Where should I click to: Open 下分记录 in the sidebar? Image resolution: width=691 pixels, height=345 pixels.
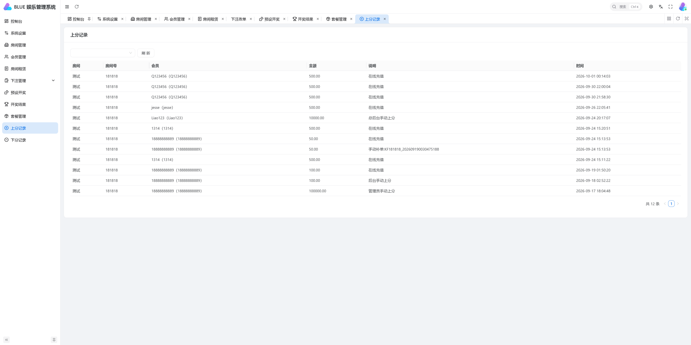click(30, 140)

--

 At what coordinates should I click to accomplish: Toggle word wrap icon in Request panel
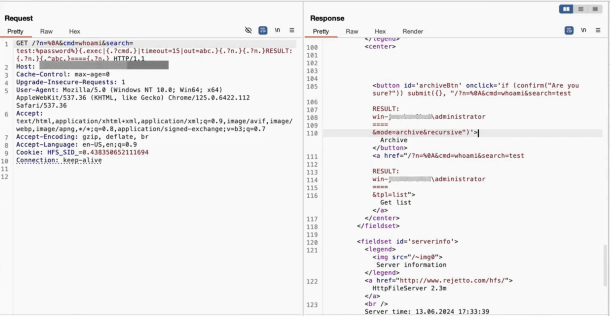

--

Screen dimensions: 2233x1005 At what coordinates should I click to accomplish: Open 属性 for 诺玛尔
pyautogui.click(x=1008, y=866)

> [WHAT THE TASK ASKS]:
Express the data from the line containing "Where should I" through the line containing "click(30, 140)" as a JSON list of strings, with one string per line and no blank lines. Leave the pictures out.

> [FULL RESPONSE]:
[
  "Where should I click to: Open 下分记录 in the sidebar? Image resolution: width=691 pixels, height=345 pixels.",
  "click(30, 140)"
]